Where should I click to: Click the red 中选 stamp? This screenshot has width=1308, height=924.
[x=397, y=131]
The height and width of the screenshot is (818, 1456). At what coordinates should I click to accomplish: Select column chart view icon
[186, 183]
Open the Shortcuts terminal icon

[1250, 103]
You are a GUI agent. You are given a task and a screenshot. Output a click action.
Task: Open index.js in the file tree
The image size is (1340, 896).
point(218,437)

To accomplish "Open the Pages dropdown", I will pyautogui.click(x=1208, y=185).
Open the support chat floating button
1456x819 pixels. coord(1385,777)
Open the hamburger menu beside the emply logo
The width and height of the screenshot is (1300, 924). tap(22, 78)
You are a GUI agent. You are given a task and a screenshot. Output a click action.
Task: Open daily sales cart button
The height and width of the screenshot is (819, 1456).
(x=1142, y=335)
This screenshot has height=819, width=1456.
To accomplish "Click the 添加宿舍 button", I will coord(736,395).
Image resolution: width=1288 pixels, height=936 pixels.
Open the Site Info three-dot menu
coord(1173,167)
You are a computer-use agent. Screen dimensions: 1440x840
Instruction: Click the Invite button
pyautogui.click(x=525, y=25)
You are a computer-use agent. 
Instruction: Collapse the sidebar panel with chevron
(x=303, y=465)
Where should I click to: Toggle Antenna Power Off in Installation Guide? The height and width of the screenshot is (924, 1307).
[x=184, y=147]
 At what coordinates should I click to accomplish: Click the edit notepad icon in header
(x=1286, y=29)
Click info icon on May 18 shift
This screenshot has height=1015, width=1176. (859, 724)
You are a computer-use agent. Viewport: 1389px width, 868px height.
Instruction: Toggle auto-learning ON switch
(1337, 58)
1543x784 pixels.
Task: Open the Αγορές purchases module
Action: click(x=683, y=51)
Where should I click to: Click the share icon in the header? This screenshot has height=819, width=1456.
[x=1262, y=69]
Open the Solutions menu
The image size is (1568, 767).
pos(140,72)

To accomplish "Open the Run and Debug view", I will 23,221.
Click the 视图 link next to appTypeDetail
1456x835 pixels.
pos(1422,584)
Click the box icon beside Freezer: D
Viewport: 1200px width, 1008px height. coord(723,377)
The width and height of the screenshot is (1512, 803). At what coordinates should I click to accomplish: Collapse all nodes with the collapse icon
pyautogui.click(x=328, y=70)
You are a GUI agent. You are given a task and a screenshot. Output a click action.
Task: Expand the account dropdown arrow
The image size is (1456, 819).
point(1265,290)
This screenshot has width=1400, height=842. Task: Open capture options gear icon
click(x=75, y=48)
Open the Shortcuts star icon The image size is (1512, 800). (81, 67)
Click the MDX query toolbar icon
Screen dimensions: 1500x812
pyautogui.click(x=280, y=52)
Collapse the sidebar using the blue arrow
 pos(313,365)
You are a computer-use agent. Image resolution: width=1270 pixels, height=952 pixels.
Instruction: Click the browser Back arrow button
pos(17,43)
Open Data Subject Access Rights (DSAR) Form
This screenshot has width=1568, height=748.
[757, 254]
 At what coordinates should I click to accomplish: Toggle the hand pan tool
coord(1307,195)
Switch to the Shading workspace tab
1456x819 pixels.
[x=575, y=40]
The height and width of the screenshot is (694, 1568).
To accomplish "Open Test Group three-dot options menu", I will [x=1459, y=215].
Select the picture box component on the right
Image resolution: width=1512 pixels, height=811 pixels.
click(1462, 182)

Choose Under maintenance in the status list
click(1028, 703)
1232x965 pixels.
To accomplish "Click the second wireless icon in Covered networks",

──────────────────────────────

▶ **WHAT YOU WILL DO**
Copy the material above verbatim.

▶ **EXERCISE ANSWER**
Where should I click to: Click the red 中选 stamp? This screenshot has width=1308, height=924.
[x=397, y=131]
The height and width of the screenshot is (818, 1456). At what coordinates should I click to accomplish: Select column chart view icon
[186, 183]
Open the Shortcuts terminal icon

[1250, 103]
You are a GUI agent. You are given a task and a screenshot. Output a click action.
Task: Open index.js in the file tree
The image size is (1340, 896).
point(218,437)

To accomplish "Open the Pages dropdown", I will pyautogui.click(x=1208, y=185).
Open the support chat floating button
1456x819 pixels. coord(1385,777)
Open the hamburger menu beside the emply logo
The width and height of the screenshot is (1300, 924). tap(22, 78)
You are a GUI agent. You are given a task and a screenshot. Output a click action.
Task: Open daily sales cart button
The height and width of the screenshot is (819, 1456).
(x=1142, y=335)
This screenshot has height=819, width=1456.
To accomplish "Click the 添加宿舍 button", I will coord(736,395).
Image resolution: width=1288 pixels, height=936 pixels.
Open the Site Info three-dot menu
coord(1173,167)
You are a computer-use agent. Screen dimensions: 1440x840
Instruction: Click the Invite button
pyautogui.click(x=525, y=25)
You are a computer-use agent. 
Instruction: Collapse the sidebar panel with chevron
(x=303, y=465)
Where should I click to: Toggle Antenna Power Off in Installation Guide? The height and width of the screenshot is (924, 1307).
[x=184, y=147]
 At what coordinates should I click to accomplish: Click the edit notepad icon in header
(x=1286, y=29)
Click info icon on May 18 shift
This screenshot has height=1015, width=1176. (859, 724)
You are a computer-use agent. Viewport: 1389px width, 868px height.
Instruction: Toggle auto-learning ON switch
(1337, 58)
1543x784 pixels.
Task: Open the Αγορές purchases module
Action: click(x=683, y=51)
Where should I click to: Click the share icon in the header? This screenshot has height=819, width=1456.
[x=1262, y=69]
Open the Solutions menu
The image size is (1568, 767).
pos(140,72)

To accomplish "Open the Run and Debug view", I will 23,221.
Click the 视图 link next to appTypeDetail
1456x835 pixels.
pos(1422,584)
Click the box icon beside Freezer: D
Viewport: 1200px width, 1008px height. coord(723,377)
The width and height of the screenshot is (1512, 803). At what coordinates should I click to accomplish: Collapse all nodes with the collapse icon
pyautogui.click(x=328, y=70)
You are a GUI agent. You are given a task and a screenshot. Output a click action.
Task: Expand the account dropdown arrow
The image size is (1456, 819).
point(1265,290)
This screenshot has width=1400, height=842. Task: Open capture options gear icon
click(x=75, y=48)
Open the Shortcuts star icon The image size is (1512, 800). (81, 67)
Click the MDX query toolbar icon
Screen dimensions: 1500x812
pyautogui.click(x=280, y=52)
Collapse the sidebar using the blue arrow
 pos(313,365)
You are a computer-use agent. Image resolution: width=1270 pixels, height=952 pixels.
Instruction: Click the browser Back arrow button
pos(17,43)
Open Data Subject Access Rights (DSAR) Form
This screenshot has width=1568, height=748.
[757, 254]
 At what coordinates should I click to accomplish: Toggle the hand pan tool
coord(1307,195)
Switch to the Shading workspace tab
1456x819 pixels.
[x=575, y=40]
The height and width of the screenshot is (694, 1568).
To accomplish "Open Test Group three-dot options menu", I will [x=1459, y=215].
Select the picture box component on the right
Image resolution: width=1512 pixels, height=811 pixels.
click(1462, 182)

Choose Under maintenance in the status list
click(1028, 703)
1232x965 pixels.
To accomplish "Click the second wireless icon in Covered networks",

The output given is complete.